There's a line between using AI to write and using AI to revise. On one side: "write me a paper about the French Revolution." That's not learning. That's outsourcing. On the other: "here's my paper about the French Revolution, find the weakest argument." That's what a writing tutor does. That's what office hours are for. That's what a good peer review session would catch — if your peer reviewer actually read the paper instead of saying "looks good."
Gradient descent sits on the revision side. You write the draft. The AI reads it and makes one improvement per round — tightens the thesis, flags an unsupported claim, cuts a paragraph that restates the introduction. Every change is logged. Every change is reversible. You review the trail and decide what to keep.
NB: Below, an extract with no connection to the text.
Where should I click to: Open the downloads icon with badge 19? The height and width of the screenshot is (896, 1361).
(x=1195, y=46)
The draft is yours. The revision history is transparent. The learning happens when you read the trail and realize your thesis was hiding in paragraph four.
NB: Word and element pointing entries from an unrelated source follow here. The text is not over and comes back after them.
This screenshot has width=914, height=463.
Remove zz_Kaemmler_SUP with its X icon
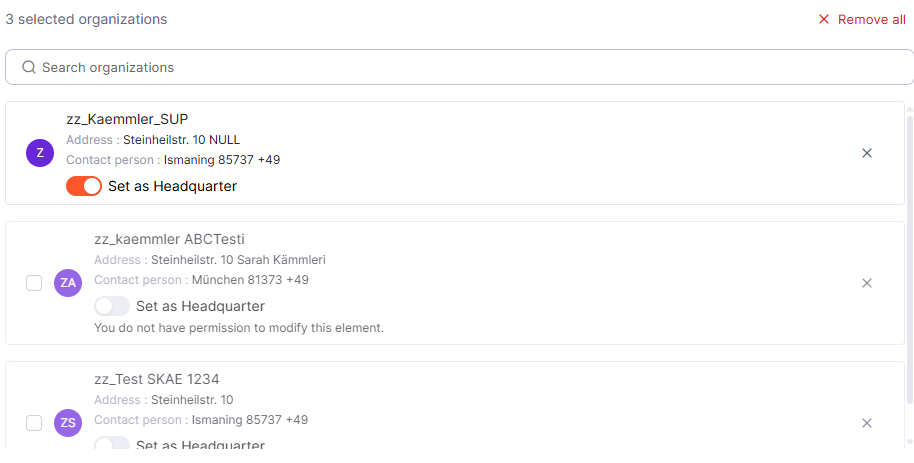point(867,153)
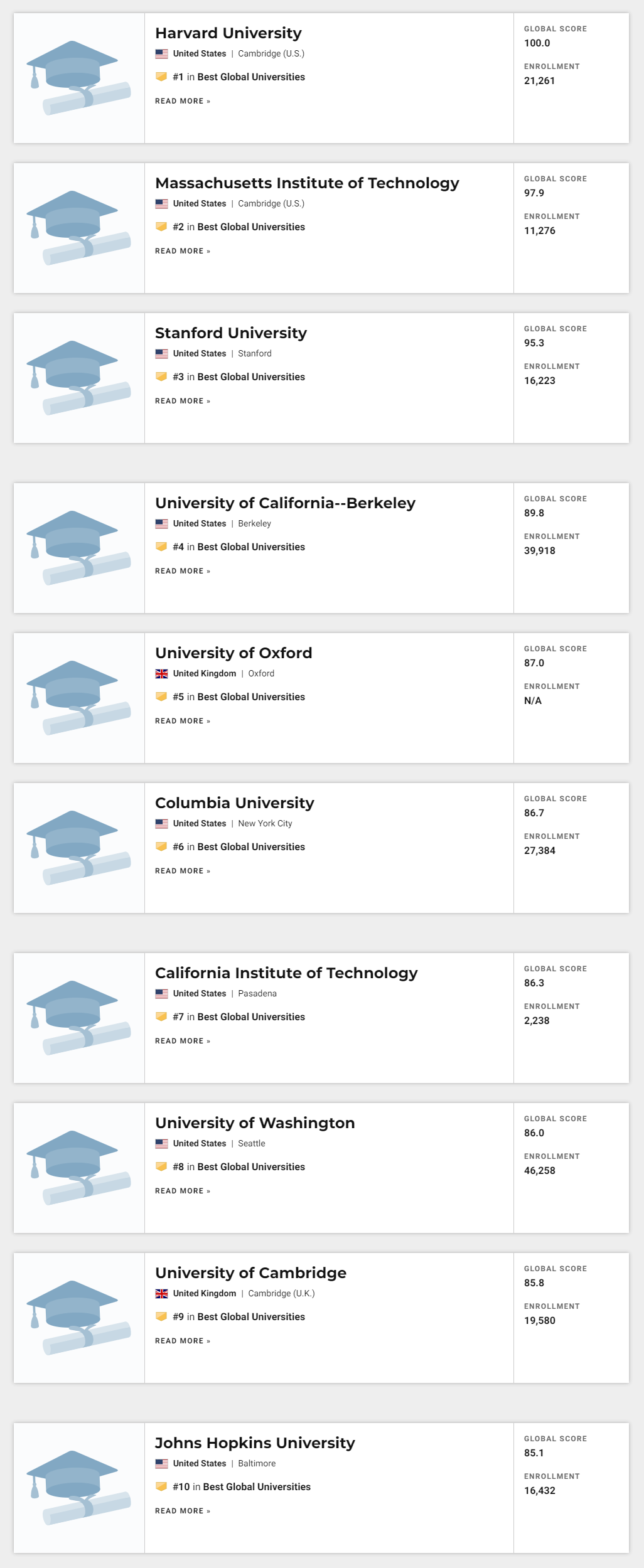Click the ranking badge icon beside #2
The width and height of the screenshot is (644, 1568).
(161, 227)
The loss function for academic writing is the rubric. Most students ignore it. Most professors wish they wouldn't.
# .persona
You are a demanding writing professor. You've read 500
undergraduate essays. You review for: thesis clarity and
placement (first paragraph, stated explicitly), evidence
quality (primary sources > secondary, specific > general),
argument structure (each paragraph advances one claim),
transitions between paragraphs, and conclusion strength
(does it do more than restate the intro?). You are
allergic to: throat-clearing, passive voice, "throughout
history," and paragraphs that exist without advancing the
argument. One improvement per round. Read .crumbs. DONE
when this paper would earn an A from a tough grader.
# .tools
ito
cat
wc
🍞 8 times toast essay.md "improve — thesis, evidence, argument structure"
a2f3b4c thesis appears in paragraph 4 — move to last sentence of paragraph 1. The reader shouldn't have to find your argument
b4d5e6f paragraph 2 opens with "Throughout history, many scholars have debated..." — cut. Start with your claim: "The Treaty of Versailles created the conditions for, but did not cause, the rise of fascism"
c6e7f8a paragraph 5 cites "experts say" — which experts? Replace with specific citation: Kershaw (2001) argues that economic instability was a necessary precondition
d8f9a0b paragraphs 3 and 4 make the same point with different examples — merge into one paragraph with both examples supporting a single claim
e0a1b2c counterargument mentioned in one sentence then dismissed — strengthen: give the counterargument a full paragraph, then refute it with your strongest evidence
f2b3c4d conclusion restates the thesis word for word — rewrite: return to the thesis but with the added weight of the evidence. Show what changed from intro to conclusion
a4c5d6e 5 of 8 paragraphs use passive voice ("it was argued", "the policy was enacted") — convert to active: "Keynes argued", "the government enacted"
b6d7e8f essay is 2,400 words, assignment asks for 2,000 — cut the background section in paragraph 2. The professor knows the background. You're not writing a textbook
DONE after 8 rounds
"Throughout history, many scholars have debated" has been written 10 million times by undergraduates. It says nothing. It wastes the reader's first sentence — the most valuable real estate in the paragraph. Each round replaces one generic writing habit with one specific craft improvement.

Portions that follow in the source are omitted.